**REQUIREMENT**
The expected output is every entry that follows, reproduced exactly.

**DATA TO EXAMINE**
------

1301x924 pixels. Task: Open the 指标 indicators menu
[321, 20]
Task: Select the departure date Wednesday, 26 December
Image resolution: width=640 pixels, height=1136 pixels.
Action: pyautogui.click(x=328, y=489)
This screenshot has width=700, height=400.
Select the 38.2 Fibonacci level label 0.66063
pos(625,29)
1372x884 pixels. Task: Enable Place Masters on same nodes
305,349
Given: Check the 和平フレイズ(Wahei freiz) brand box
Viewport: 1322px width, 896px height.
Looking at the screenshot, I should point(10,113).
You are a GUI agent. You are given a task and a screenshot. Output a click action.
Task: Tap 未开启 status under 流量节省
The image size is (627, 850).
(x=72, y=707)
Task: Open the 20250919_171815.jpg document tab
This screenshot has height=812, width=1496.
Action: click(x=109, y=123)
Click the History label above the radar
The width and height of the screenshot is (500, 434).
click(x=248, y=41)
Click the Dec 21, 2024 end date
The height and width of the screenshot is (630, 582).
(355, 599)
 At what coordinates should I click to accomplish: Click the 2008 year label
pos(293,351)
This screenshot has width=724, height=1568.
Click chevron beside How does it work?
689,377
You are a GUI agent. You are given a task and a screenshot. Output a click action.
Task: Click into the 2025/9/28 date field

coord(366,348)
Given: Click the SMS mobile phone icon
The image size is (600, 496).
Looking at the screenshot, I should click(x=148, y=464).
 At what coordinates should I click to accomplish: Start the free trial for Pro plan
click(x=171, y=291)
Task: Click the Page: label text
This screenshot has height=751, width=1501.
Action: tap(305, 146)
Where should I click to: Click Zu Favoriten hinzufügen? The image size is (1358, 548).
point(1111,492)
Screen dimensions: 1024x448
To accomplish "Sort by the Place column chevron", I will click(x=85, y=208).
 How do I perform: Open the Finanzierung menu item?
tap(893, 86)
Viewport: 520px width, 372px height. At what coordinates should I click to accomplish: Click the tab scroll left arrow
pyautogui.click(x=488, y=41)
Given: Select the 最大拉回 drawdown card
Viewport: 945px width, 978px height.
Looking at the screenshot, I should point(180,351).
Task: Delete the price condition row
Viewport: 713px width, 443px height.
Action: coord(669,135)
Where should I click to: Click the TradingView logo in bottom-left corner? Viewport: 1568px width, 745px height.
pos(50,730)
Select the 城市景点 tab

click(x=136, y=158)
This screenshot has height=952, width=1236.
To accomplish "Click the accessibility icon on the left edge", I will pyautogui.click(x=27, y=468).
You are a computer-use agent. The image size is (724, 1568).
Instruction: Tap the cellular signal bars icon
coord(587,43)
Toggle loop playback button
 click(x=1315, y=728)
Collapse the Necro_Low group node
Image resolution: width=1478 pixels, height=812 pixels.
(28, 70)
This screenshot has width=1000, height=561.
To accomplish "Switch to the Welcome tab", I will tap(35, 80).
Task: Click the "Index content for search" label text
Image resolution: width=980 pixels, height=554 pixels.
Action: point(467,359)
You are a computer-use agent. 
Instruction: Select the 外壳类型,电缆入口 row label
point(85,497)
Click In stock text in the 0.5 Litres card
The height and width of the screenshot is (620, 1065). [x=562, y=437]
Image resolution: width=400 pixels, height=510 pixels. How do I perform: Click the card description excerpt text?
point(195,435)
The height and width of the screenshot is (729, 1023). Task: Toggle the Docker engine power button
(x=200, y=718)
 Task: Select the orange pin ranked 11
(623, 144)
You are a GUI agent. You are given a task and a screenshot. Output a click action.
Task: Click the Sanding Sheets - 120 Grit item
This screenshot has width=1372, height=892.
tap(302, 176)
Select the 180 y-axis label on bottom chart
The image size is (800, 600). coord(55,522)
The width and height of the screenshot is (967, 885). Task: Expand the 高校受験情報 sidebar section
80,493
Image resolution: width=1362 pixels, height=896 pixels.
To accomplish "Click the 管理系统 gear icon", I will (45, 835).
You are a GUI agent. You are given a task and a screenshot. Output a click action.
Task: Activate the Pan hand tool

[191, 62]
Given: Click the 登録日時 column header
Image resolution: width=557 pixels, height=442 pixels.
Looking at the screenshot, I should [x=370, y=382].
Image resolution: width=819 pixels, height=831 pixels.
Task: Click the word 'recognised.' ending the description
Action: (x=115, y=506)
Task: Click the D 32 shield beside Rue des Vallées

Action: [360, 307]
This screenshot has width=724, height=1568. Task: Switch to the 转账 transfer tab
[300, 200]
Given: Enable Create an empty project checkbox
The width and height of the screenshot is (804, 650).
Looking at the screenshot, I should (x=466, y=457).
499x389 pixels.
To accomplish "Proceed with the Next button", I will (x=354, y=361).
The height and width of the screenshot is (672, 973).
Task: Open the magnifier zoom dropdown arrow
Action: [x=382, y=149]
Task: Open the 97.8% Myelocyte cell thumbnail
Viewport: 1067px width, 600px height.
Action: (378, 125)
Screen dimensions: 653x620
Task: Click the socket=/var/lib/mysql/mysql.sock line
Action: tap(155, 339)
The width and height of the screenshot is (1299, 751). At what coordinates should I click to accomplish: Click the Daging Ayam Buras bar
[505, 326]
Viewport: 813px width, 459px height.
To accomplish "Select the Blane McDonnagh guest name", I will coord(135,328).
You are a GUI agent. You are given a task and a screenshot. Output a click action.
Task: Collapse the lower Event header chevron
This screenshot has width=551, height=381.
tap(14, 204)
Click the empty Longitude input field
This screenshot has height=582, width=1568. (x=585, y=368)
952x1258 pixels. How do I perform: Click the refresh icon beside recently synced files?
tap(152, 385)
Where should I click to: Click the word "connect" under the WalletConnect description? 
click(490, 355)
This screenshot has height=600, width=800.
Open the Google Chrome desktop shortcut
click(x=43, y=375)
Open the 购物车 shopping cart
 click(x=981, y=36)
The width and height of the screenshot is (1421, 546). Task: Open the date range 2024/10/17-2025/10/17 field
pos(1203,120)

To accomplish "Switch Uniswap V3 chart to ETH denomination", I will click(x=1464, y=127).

------

**OUTPUT**
1301x924 pixels. Task: Open the 指标 indicators menu
[321, 20]
Task: Select the departure date Wednesday, 26 December
Image resolution: width=640 pixels, height=1136 pixels.
Action: pyautogui.click(x=328, y=489)
This screenshot has width=700, height=400.
Select the 38.2 Fibonacci level label 0.66063
pos(625,29)
1372x884 pixels. Task: Enable Place Masters on same nodes
305,349
Given: Check the 和平フレイズ(Wahei freiz) brand box
Viewport: 1322px width, 896px height.
Looking at the screenshot, I should point(10,113).
You are a GUI agent. You are given a task and a screenshot. Output a click action.
Task: Tap 未开启 status under 流量节省
The image size is (627, 850).
(x=72, y=707)
Task: Open the 20250919_171815.jpg document tab
This screenshot has height=812, width=1496.
Action: click(x=109, y=123)
Click the History label above the radar
The width and height of the screenshot is (500, 434).
click(x=248, y=41)
Click the Dec 21, 2024 end date
The height and width of the screenshot is (630, 582).
(355, 599)
 At what coordinates should I click to accomplish: Click the 2008 year label
pos(293,351)
This screenshot has width=724, height=1568.
Click chevron beside How does it work?
689,377
You are a GUI agent. You are given a task and a screenshot. Output a click action.
Task: Click into the 2025/9/28 date field

coord(366,348)
Given: Click the SMS mobile phone icon
The image size is (600, 496).
Looking at the screenshot, I should click(x=148, y=464).
 At what coordinates should I click to accomplish: Start the free trial for Pro plan
click(x=171, y=291)
Task: Click the Page: label text
This screenshot has height=751, width=1501.
Action: tap(305, 146)
Where should I click to: Click Zu Favoriten hinzufügen? The image size is (1358, 548).
point(1111,492)
Screen dimensions: 1024x448
To accomplish "Sort by the Place column chevron", I will click(x=85, y=208).
 How do I perform: Open the Finanzierung menu item?
tap(893, 86)
Viewport: 520px width, 372px height. At what coordinates should I click to accomplish: Click the tab scroll left arrow
pyautogui.click(x=488, y=41)
Given: Select the 最大拉回 drawdown card
Viewport: 945px width, 978px height.
Looking at the screenshot, I should point(180,351).
Task: Delete the price condition row
Viewport: 713px width, 443px height.
Action: coord(669,135)
Where should I click to: Click the TradingView logo in bottom-left corner? Viewport: 1568px width, 745px height.
pos(50,730)
Select the 城市景点 tab

click(x=136, y=158)
This screenshot has height=952, width=1236.
To accomplish "Click the accessibility icon on the left edge", I will pyautogui.click(x=27, y=468).
You are a computer-use agent. The image size is (724, 1568).
Instruction: Tap the cellular signal bars icon
coord(587,43)
Toggle loop playback button
 click(x=1315, y=728)
Collapse the Necro_Low group node
Image resolution: width=1478 pixels, height=812 pixels.
(28, 70)
This screenshot has width=1000, height=561.
To accomplish "Switch to the Welcome tab", I will tap(35, 80).
Task: Click the "Index content for search" label text
Image resolution: width=980 pixels, height=554 pixels.
Action: point(467,359)
You are a computer-use agent. 
Instruction: Select the 外壳类型,电缆入口 row label
point(85,497)
Click In stock text in the 0.5 Litres card
The height and width of the screenshot is (620, 1065). [x=562, y=437]
Image resolution: width=400 pixels, height=510 pixels. How do I perform: Click the card description excerpt text?
point(195,435)
The height and width of the screenshot is (729, 1023). Task: Toggle the Docker engine power button
(x=200, y=718)
 Task: Select the orange pin ranked 11
(623, 144)
You are a GUI agent. You are given a task and a screenshot. Output a click action.
Task: Click the Sanding Sheets - 120 Grit item
This screenshot has width=1372, height=892.
tap(302, 176)
Select the 180 y-axis label on bottom chart
The image size is (800, 600). coord(55,522)
The width and height of the screenshot is (967, 885). Task: Expand the 高校受験情報 sidebar section
80,493
Image resolution: width=1362 pixels, height=896 pixels.
To accomplish "Click the 管理系统 gear icon", I will (45, 835).
You are a GUI agent. You are given a task and a screenshot. Output a click action.
Task: Activate the Pan hand tool

[191, 62]
Given: Click the 登録日時 column header
Image resolution: width=557 pixels, height=442 pixels.
Looking at the screenshot, I should [x=370, y=382].
Image resolution: width=819 pixels, height=831 pixels.
Task: Click the word 'recognised.' ending the description
Action: (x=115, y=506)
Task: Click the D 32 shield beside Rue des Vallées

Action: [360, 307]
This screenshot has width=724, height=1568. Task: Switch to the 转账 transfer tab
[300, 200]
Given: Enable Create an empty project checkbox
The width and height of the screenshot is (804, 650).
Looking at the screenshot, I should (x=466, y=457).
499x389 pixels.
To accomplish "Proceed with the Next button", I will (x=354, y=361).
The height and width of the screenshot is (672, 973).
Task: Open the magnifier zoom dropdown arrow
Action: [x=382, y=149]
Task: Open the 97.8% Myelocyte cell thumbnail
Viewport: 1067px width, 600px height.
Action: (378, 125)
Screen dimensions: 653x620
Task: Click the socket=/var/lib/mysql/mysql.sock line
Action: tap(155, 339)
The width and height of the screenshot is (1299, 751). At what coordinates should I click to accomplish: Click the Daging Ayam Buras bar
[505, 326]
Viewport: 813px width, 459px height.
To accomplish "Select the Blane McDonnagh guest name", I will coord(135,328).
You are a GUI agent. You are given a task and a screenshot. Output a click action.
Task: Collapse the lower Event header chevron
This screenshot has width=551, height=381.
tap(14, 204)
Click the empty Longitude input field
This screenshot has height=582, width=1568. (x=585, y=368)
952x1258 pixels. How do I perform: Click the refresh icon beside recently synced files?
tap(152, 385)
Where should I click to: Click the word "connect" under the WalletConnect description? 
click(490, 355)
This screenshot has height=600, width=800.
Open the Google Chrome desktop shortcut
click(x=43, y=375)
Open the 购物车 shopping cart
 click(x=981, y=36)
The width and height of the screenshot is (1421, 546). Task: Open the date range 2024/10/17-2025/10/17 field
pos(1203,120)

To accomplish "Switch Uniswap V3 chart to ETH denomination", I will click(x=1464, y=127).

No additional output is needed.